- Passage
────────────────
For a J–K flip-flop with J = 1 and K = 1 applied before a valid clock edge, what will the next clock pulse cause the output to do?

Difficulty: Easy

Correct Answer: toggle

Explanation:


Introduction / Context:
The J–K flip-flop generalizes the behavior of S–R and D flip-flops. When both J and K are asserted, the device enters a toggle mode, making it useful as a divide-by-2 counter stage or for state machines that require alternating outputs.



Given Data / Assumptions:

  • Inputs J = 1, K = 1 are stable and satisfy setup/hold around the active clock edge.
  • No asynchronous set/reset is active.
  • Current output state Q is either 0 or 1 prior to the clock edge.


Concept / Approach:
The J–K truth table shows: J = 1, K = 0 → set; J = 0, K = 1 → reset; J = K = 0 → no change; J = K = 1 → toggle. Thus, each active edge in this condition complements the present state, creating a square wave at half the clock frequency at Q.
────────────────
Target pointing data
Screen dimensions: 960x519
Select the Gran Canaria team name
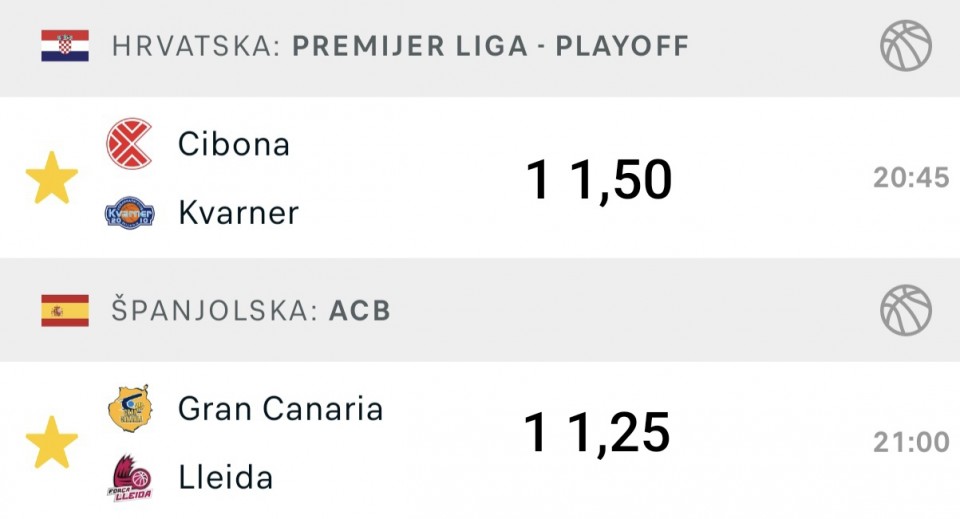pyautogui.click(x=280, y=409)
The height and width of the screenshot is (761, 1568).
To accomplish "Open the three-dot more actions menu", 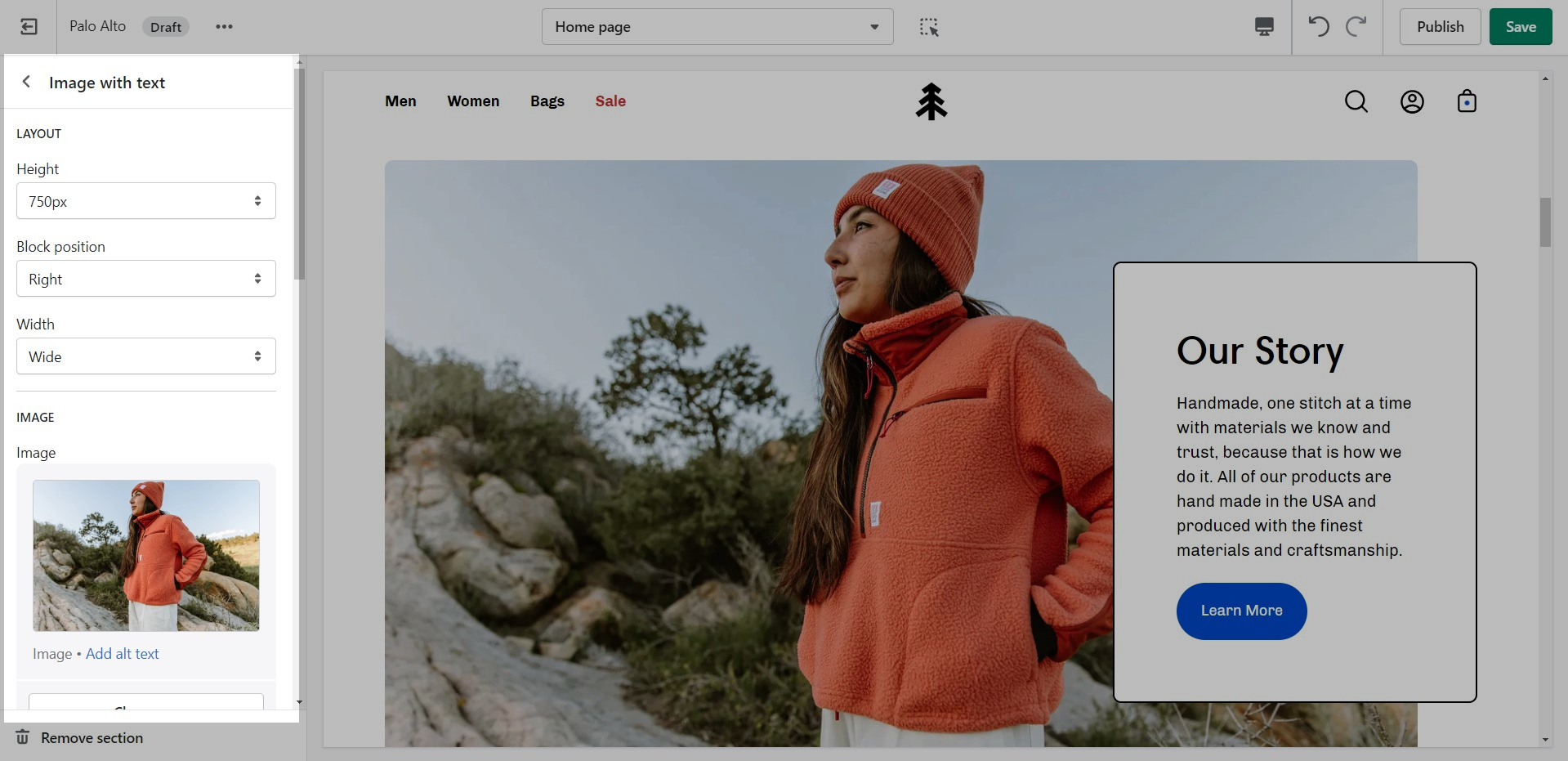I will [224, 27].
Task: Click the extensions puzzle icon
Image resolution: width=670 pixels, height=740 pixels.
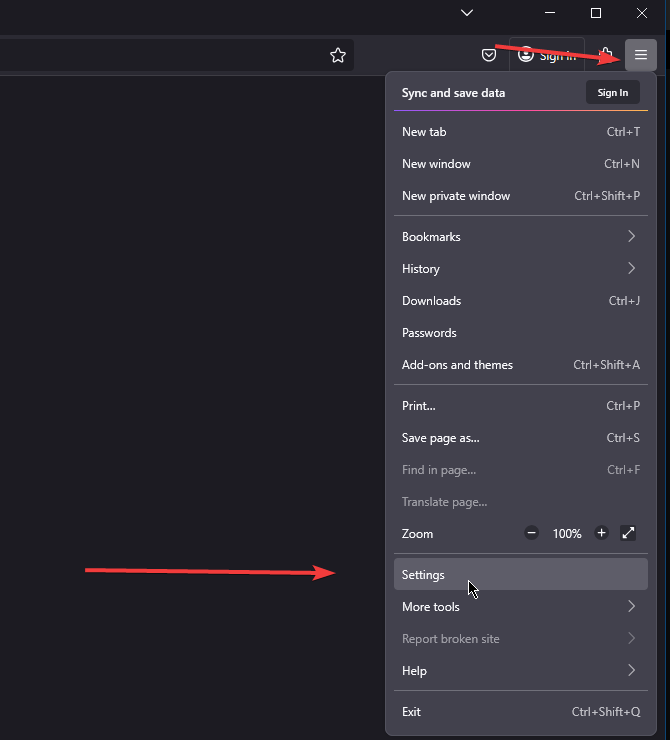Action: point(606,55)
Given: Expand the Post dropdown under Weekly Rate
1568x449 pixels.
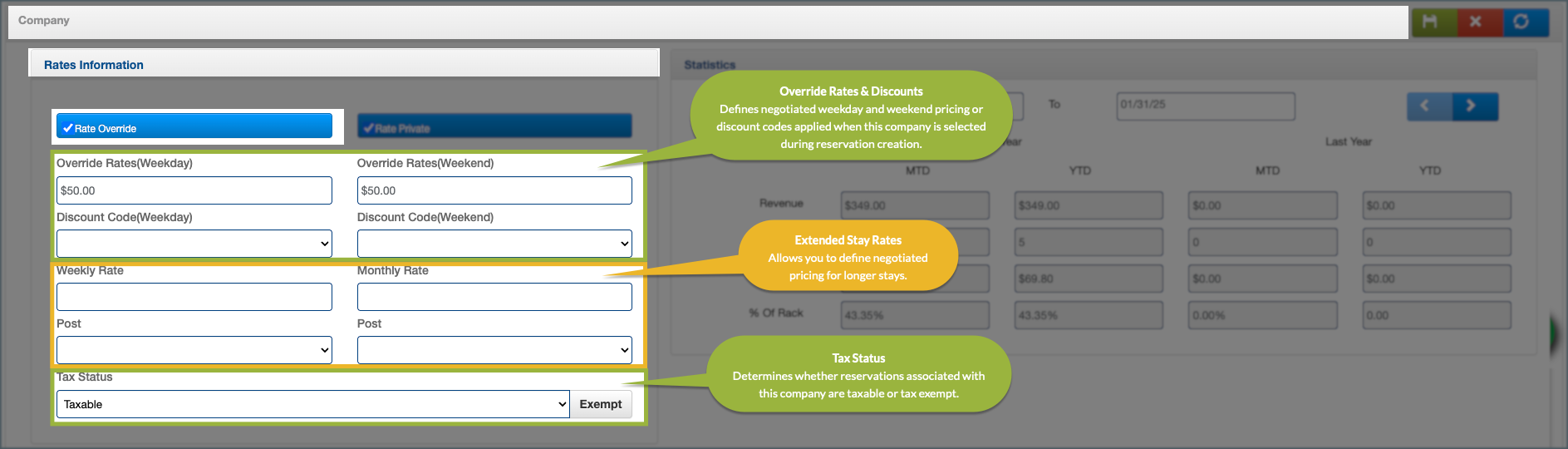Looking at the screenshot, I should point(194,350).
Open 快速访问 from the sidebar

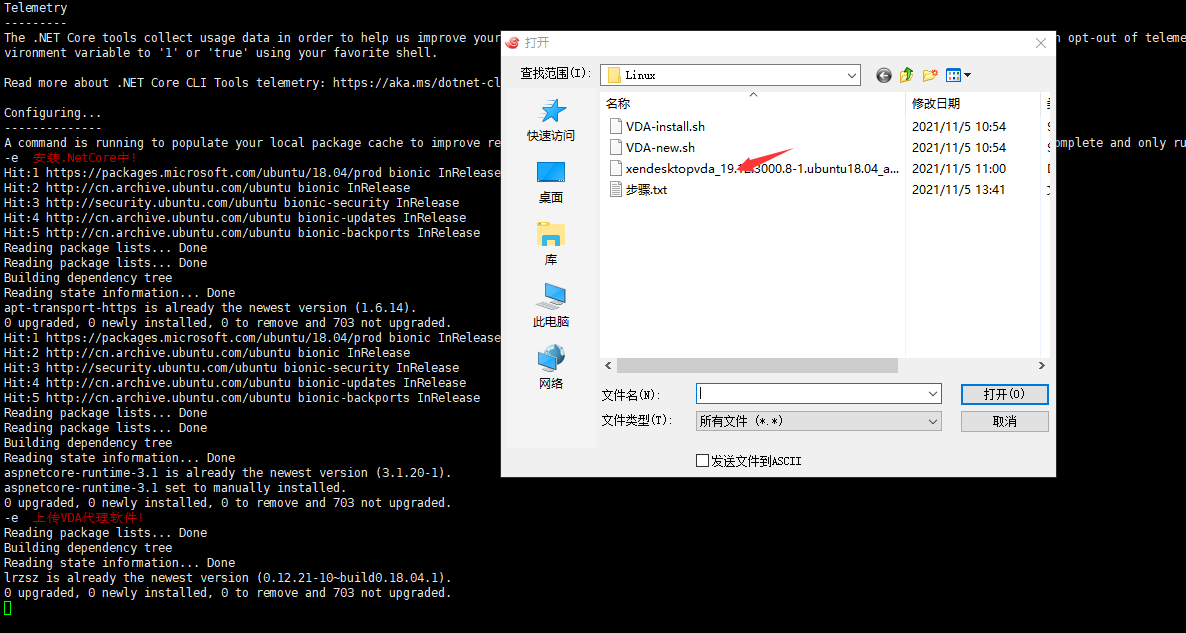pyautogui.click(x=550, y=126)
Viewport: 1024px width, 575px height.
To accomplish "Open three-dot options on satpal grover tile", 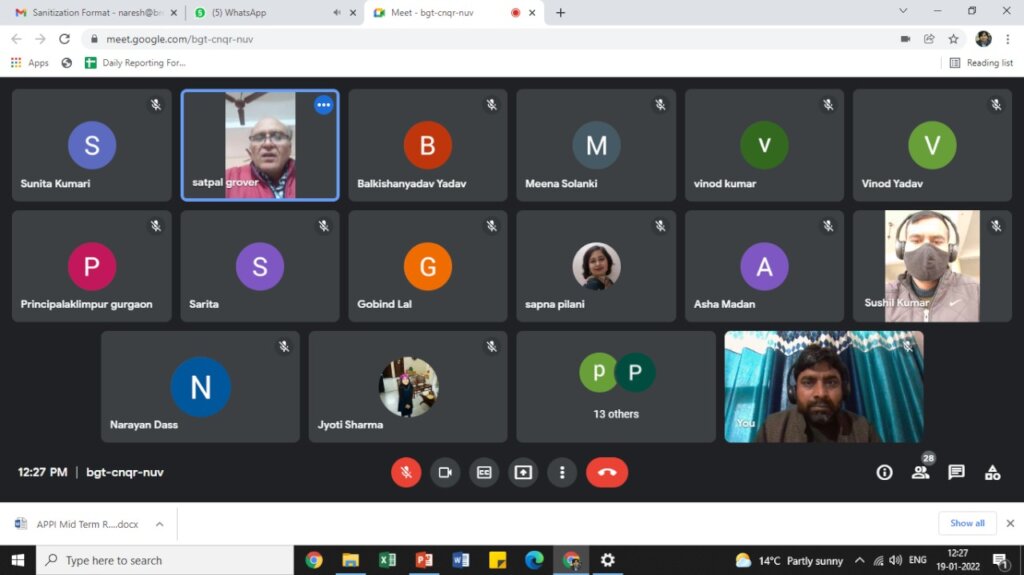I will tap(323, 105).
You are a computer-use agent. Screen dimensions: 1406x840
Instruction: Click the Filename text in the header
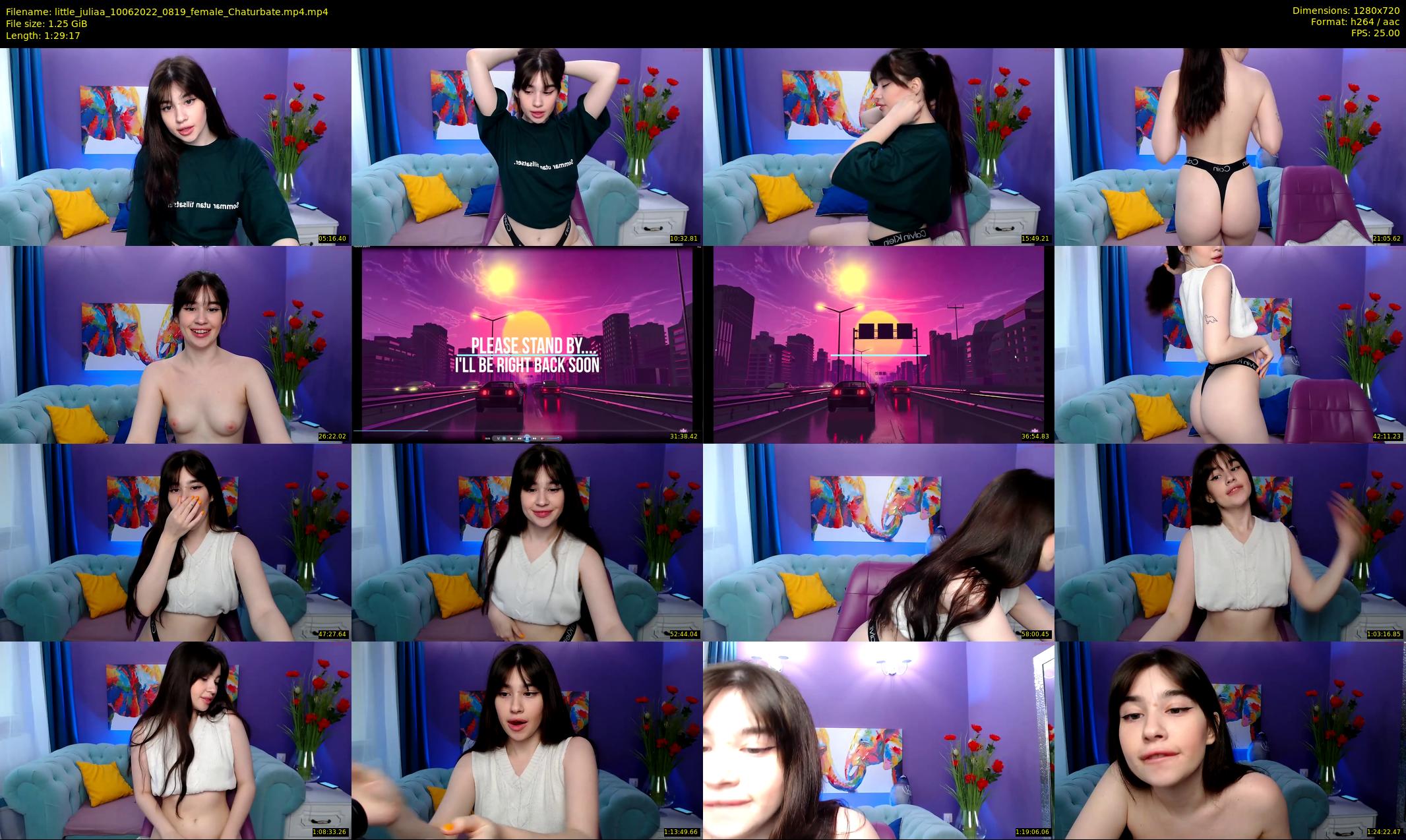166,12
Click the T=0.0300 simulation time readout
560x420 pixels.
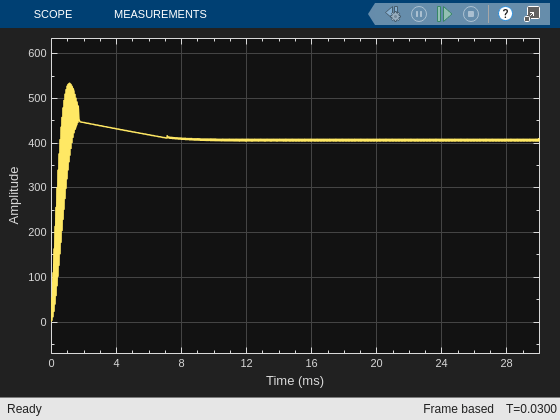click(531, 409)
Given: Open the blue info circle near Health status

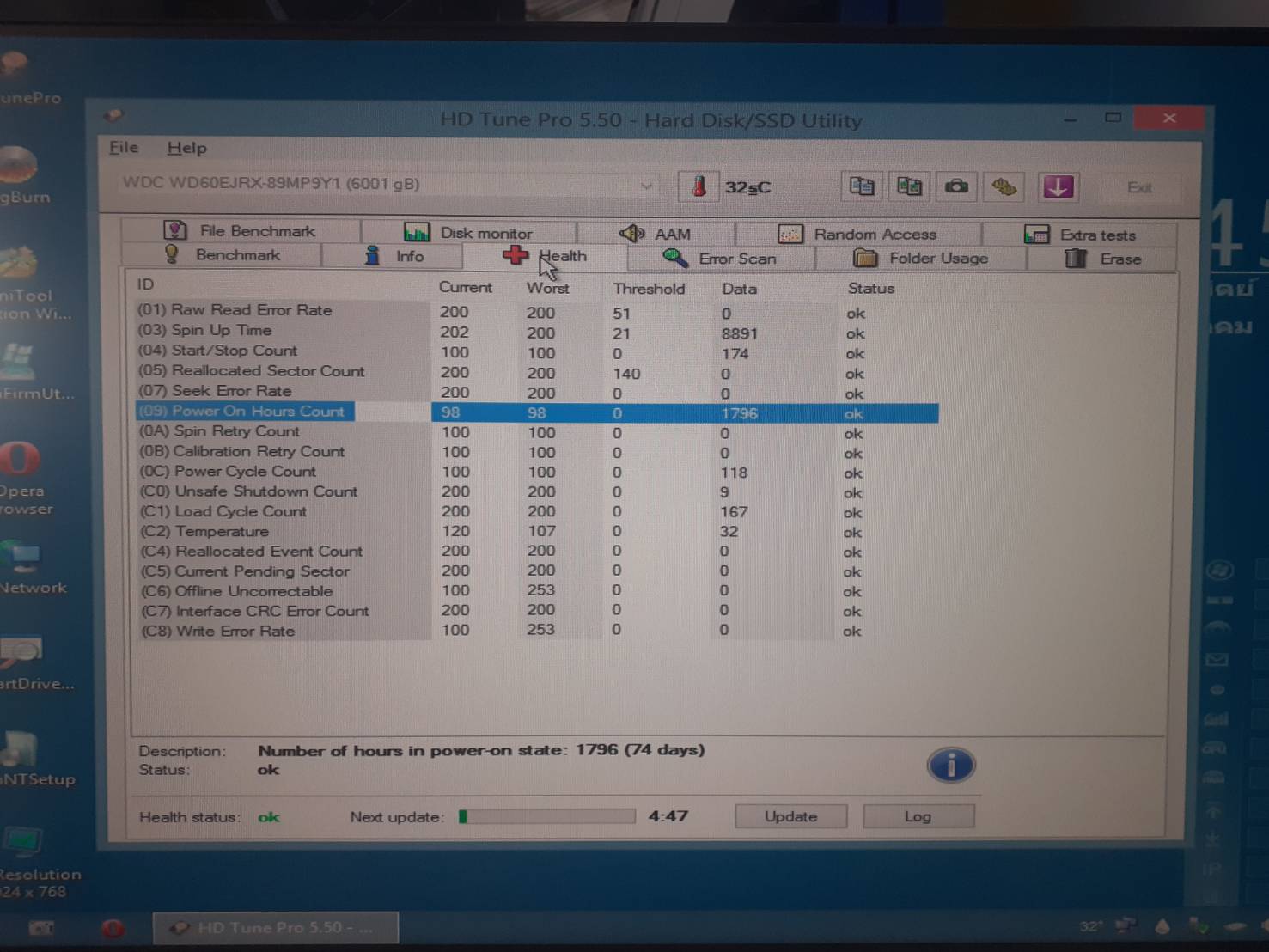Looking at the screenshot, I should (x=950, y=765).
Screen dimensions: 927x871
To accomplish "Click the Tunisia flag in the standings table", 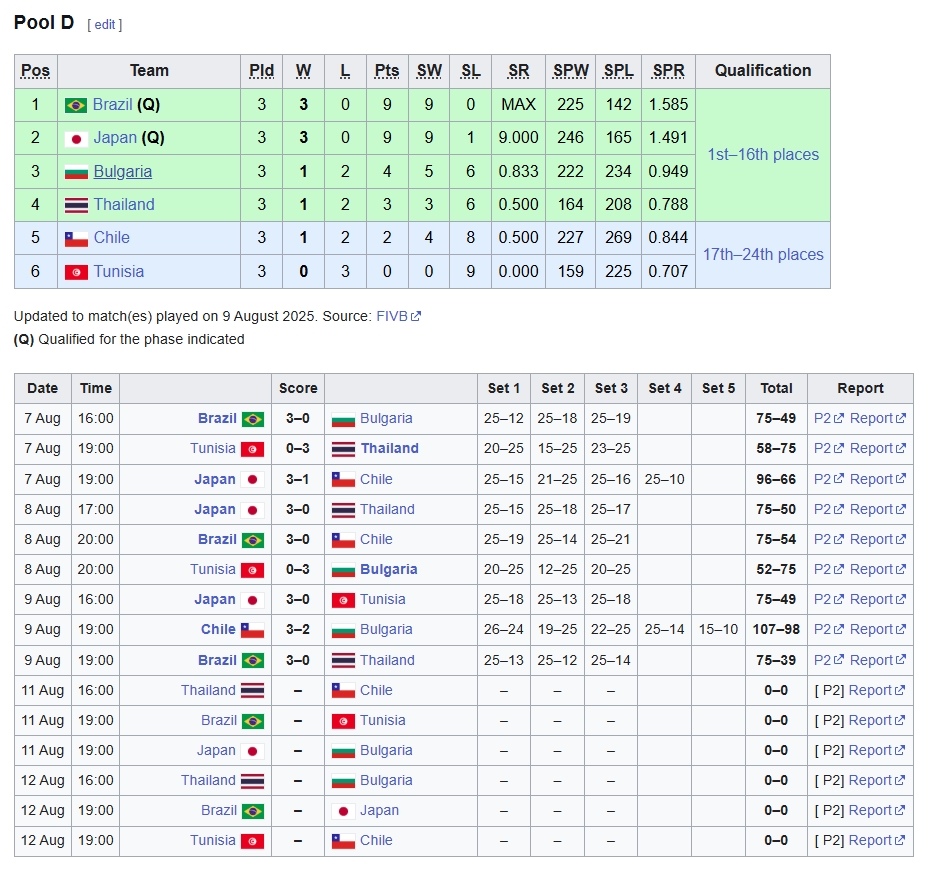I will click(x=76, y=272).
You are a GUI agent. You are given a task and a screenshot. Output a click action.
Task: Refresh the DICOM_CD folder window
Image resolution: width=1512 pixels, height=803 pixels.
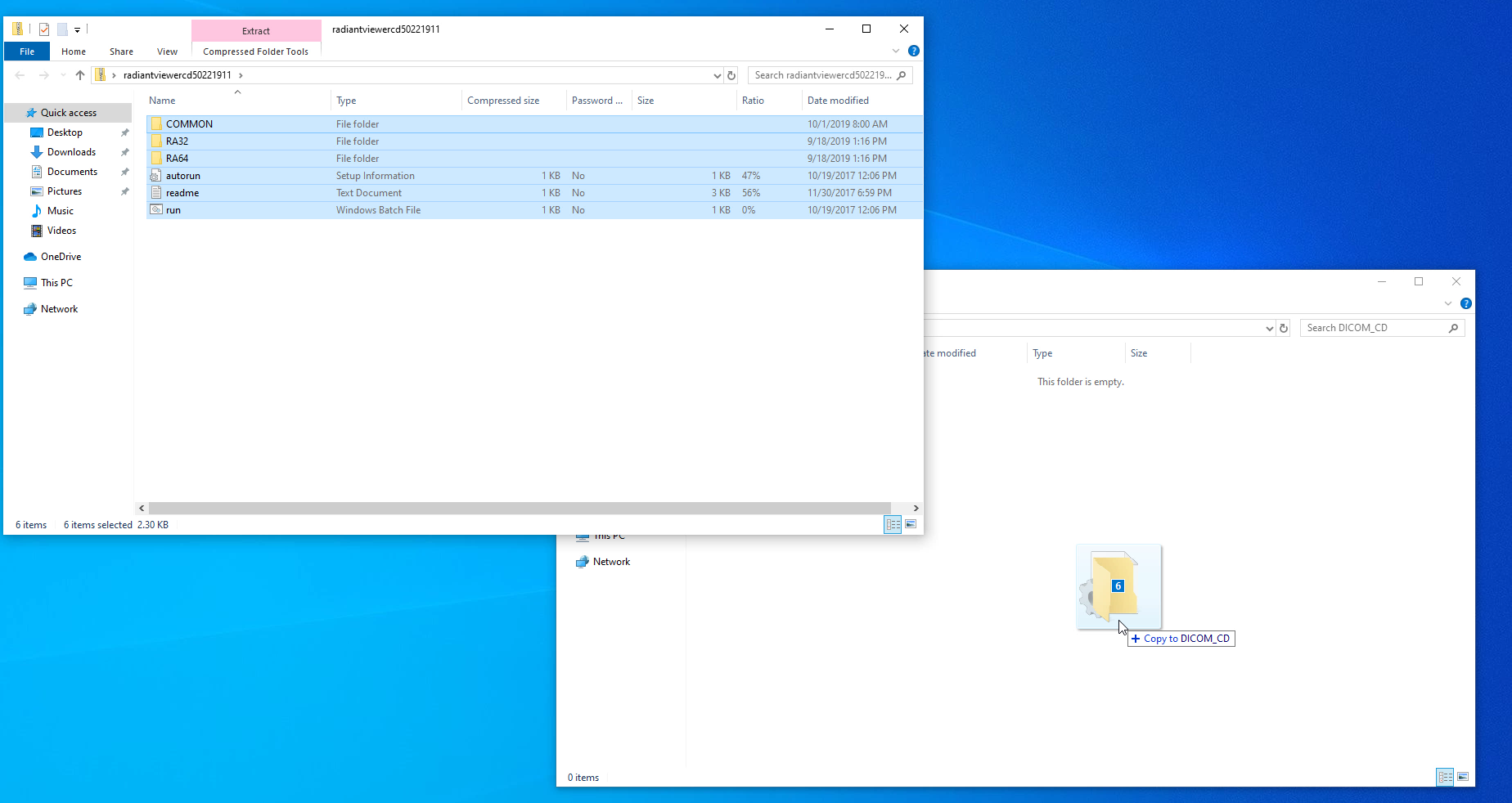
────────────────
- Problem set
1. In the flip-flop explanation, what happens to the output at the clock edge when J = 1 and K = 0?
2. Why does holding J = K = 1 give a square wave at half the clock frequency at Q, according to the flip-flop explanation?
3. Extend the flip-flop explanation from where it stops.
The listing is material separate from the flip-flop explanation.

- Expected answers
1. The output is set.

2. With J = K = 1 the flip-flop is in toggle mode, so each active clock edge complements the present state of Q. This is why the output forms a square wave at half the clock frequency.

3.
Step-by-Step Solution:

Assume Q(n) is the pre-clock value.Apply J = 1, K = 1 with proper timing.On the next clock edge, the device computes Q(n+1) = ~Q(n).Therefore, the output toggles each qualified clock, dividing frequency by 2.


Verification / Alternative check:
Simulate successive clock edges with J = K = 1; observe Q sequence 0→1→0→1… if starting at 0 (or the inverse if starting at 1).



Why Other Options Are Wrong:
“set” and “reset” correspond to J = 1, K = 0 or J = 0, K = 1, not J = K = 1. “latch” implies level-sensitive behavior, not edge-triggered toggling on a J–K flip-flop.



Common Pitfalls:
Forgetting setup/hold can break toggle behavior. Also, wiring feedback to create a T flip-flop must ensure glitch-free J and K inputs.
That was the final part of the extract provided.